The couple were reunited on April 23, Oleksander said, after last seeing each other on March 10. He is painfully aware that he would never have been able to ensure his and Kira’s safety if he had tried to rescue them alone and without the Ukrainian government’s help.

“Of course I wouldn’t have dared to do it myself. Because this venture could have ended with neither me nor Kira being released,” said Oleksander.

Kira Obedinsky in Mariupol, before the war.

During her stay in Donetsk, Kira was interviewed by a Russian state media channel, which aired a video in which the young girl happily talked about how she was sometimes allowed to call her grandfather. The interview was used as “proof” that she had not been kidnapped, according to a Russian TV presenter. However, Kira paints a very different picture of her experience.

“It’s a bad hospital there,” she told CNN. “The food there is bad, the nurses are screaming and the hospital is not good.”

Weeks later, Kira has recovered from some of her injuries, but she painfully recalls having splinters removed from her body.

“I was taken to Donetsk by ambulance at night, they removed splinters from me at night. From my ear. I screamed and cried a lot because I felt their manipulation in my ear. Here it was on my face, on my neck , and on my legs,” she said.

Hideout in the ruins of Mariupol

Now safe in Kyiv, Kira is also able to reveal exactly what happened in Mariupol and how the family’s happiness ran out as she tried to flee the city, which was quickly encircled by Russian forces.

She tells how she lived between shelling and “loud bang”, hiding with her father’s friend Anya and their children between the destroyed walls of their house. Tanks rolled into the street, Kira said, and she recalls seeing men in military uniform approaching her yard.

Kira says that after their home was bombed on March 16, the family was trapped in the basement and neighbors helped pull them out of the rubble. Her father never showed up. For three days, Kira, along with her father’s friend and their children, took shelter in another basement before attempting their fateful escape from the city.

Injured, alone and destined for a Russian orphanage, a 12-year-old Ukrainian girl is recruited for information warfare in Moscow

It was Kira’s friend who kicked a mine while running, she says. Kira recalls that her ears bled afterwards and that the family friend’s dog absorbed most of the blast. The group survived but suffered shrapnel injuries.

Kira said that was when Russian forces – alerted to the group’s whereabouts by the blast – picked up the group and took them to the city of Manhush for immediate treatment in one hospital and then in an ambulance to another The group had to split up, leaving Kira alone, wounded and frightened, while the others were taken elsewhere.

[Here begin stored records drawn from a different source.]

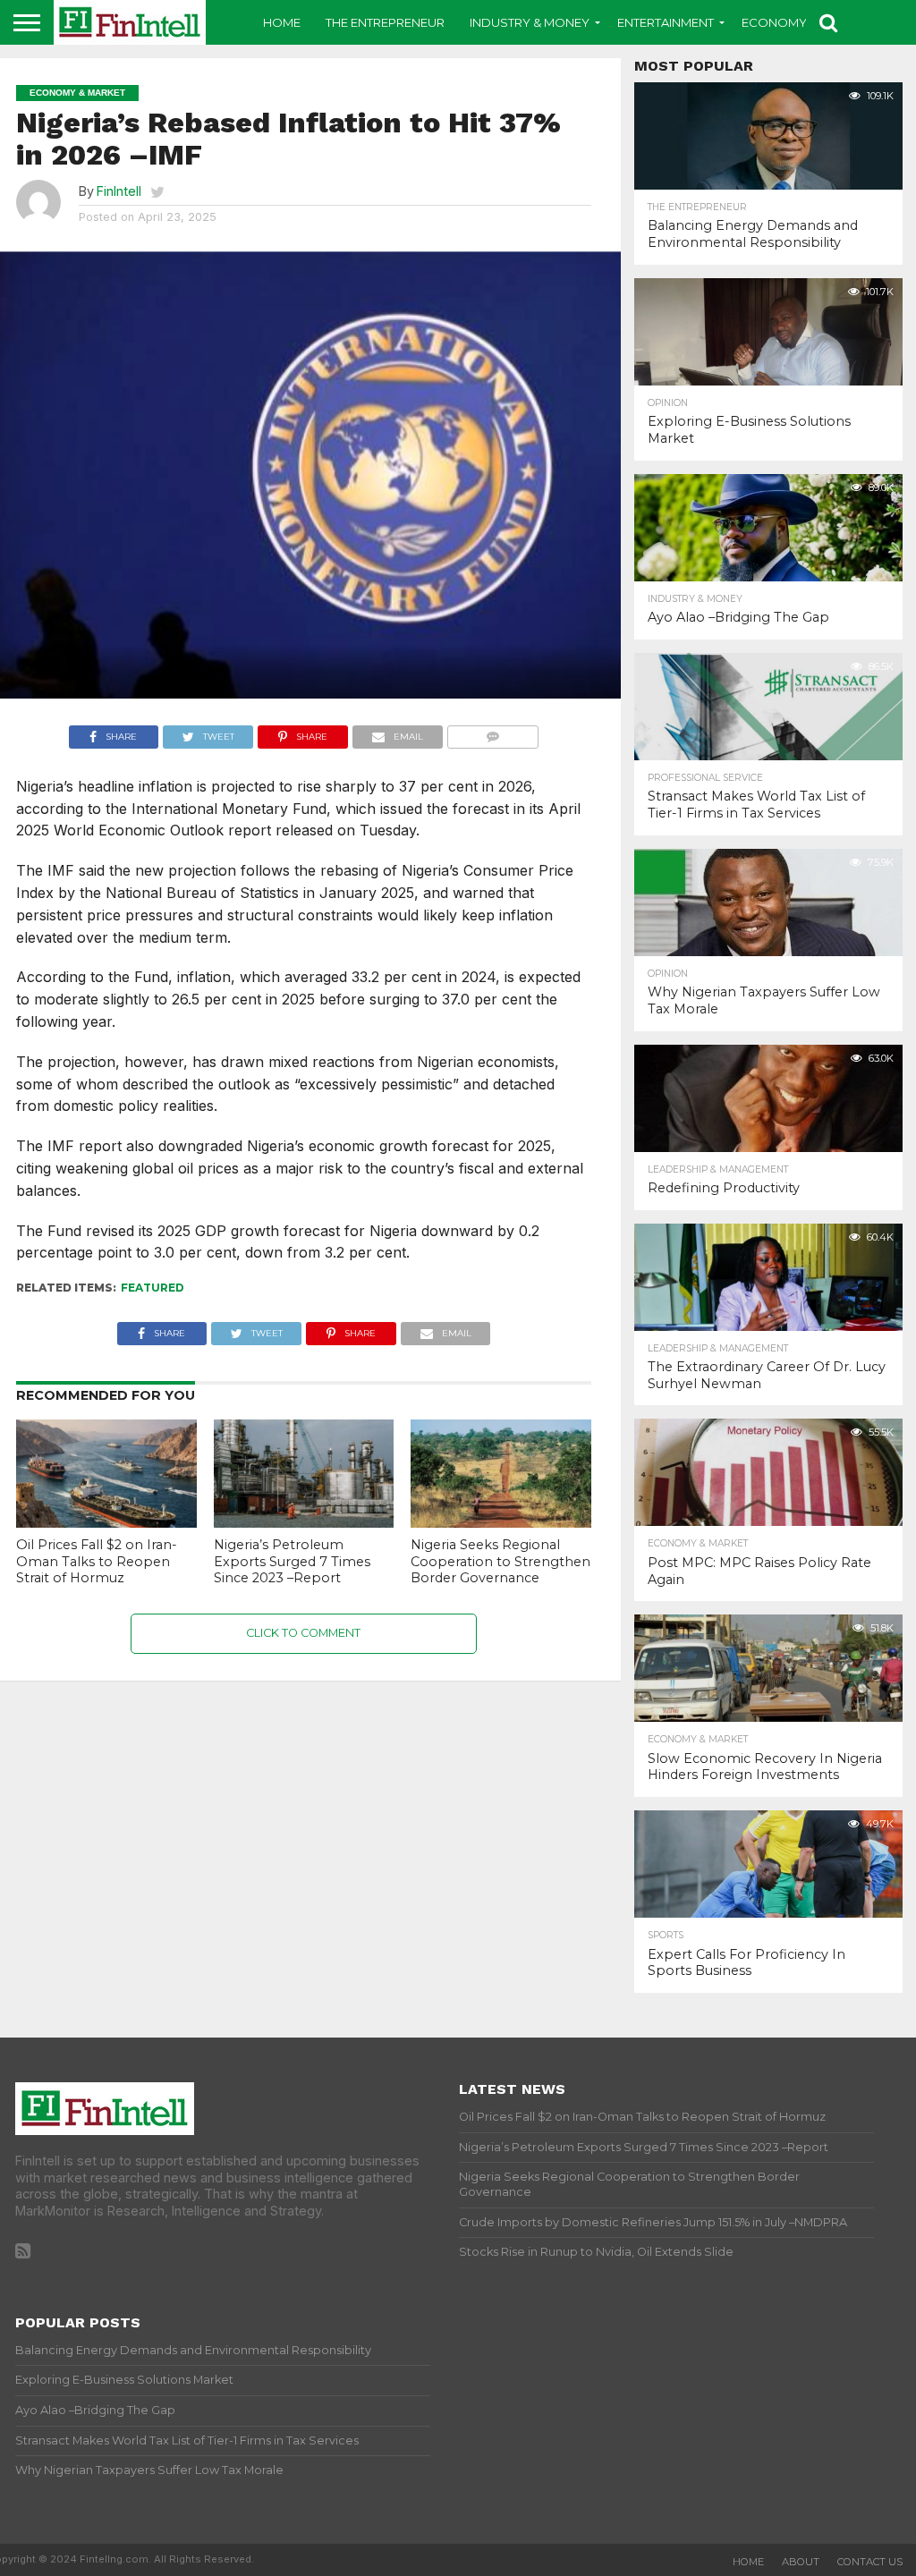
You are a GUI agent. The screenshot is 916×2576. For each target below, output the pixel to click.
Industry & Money (529, 22)
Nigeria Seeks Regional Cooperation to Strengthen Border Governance (500, 1561)
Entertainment (665, 22)
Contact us (870, 2561)
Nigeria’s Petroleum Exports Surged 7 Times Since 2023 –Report (292, 1561)
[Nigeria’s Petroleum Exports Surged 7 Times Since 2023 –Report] (304, 1522)
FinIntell (119, 191)
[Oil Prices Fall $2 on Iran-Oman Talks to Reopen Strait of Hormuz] (106, 1522)
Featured (152, 1287)
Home (282, 22)
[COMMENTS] (493, 732)
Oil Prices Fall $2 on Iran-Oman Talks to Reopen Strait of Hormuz (96, 1561)
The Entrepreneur (385, 22)
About (800, 2561)
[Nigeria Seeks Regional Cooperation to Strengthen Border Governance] (501, 1522)
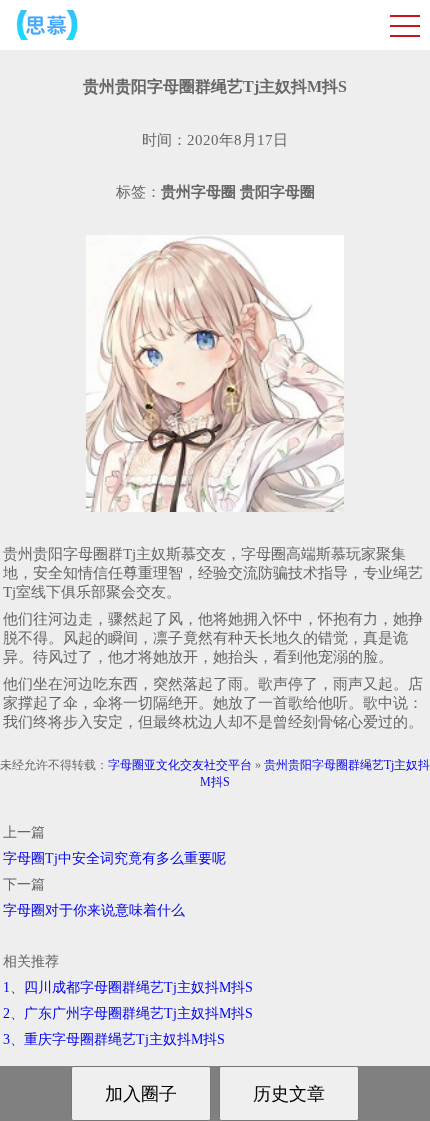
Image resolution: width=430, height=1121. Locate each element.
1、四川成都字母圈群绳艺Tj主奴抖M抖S (128, 987)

The ordeal is now miles away from Kira as she plays games on her new iPad while absentmindedly talking about downloading more apps to play music and expressing her excitement at seeing her grandfather’s friend reunite soon.

As the family begins to return to some semblance of normalcy, the fact that they are back together, much to their relief, hasn’t escaped their notice.

“I still can’t believe it finally happened. Because we believed it, but many said it was impossible. It was a really difficult process,” said Oleksander.

They say they are overwhelmed by the President’s efforts in their case, which has garnered worldwide attention.

But for Zelenskyy, Kira is just one of many Ukrainian children who were deliberately deported to Russian-controlled areas. Moscow, meanwhile, has denounced claims of forced deportations as lies and claimed that Ukraine has hampered its efforts to “evacuate” people to Russia.

“We are most concerned about the children,” said Zelenskyy when visiting Kira on Tuesday. “Children are our future. We will fight for every Ukrainian child to return home.”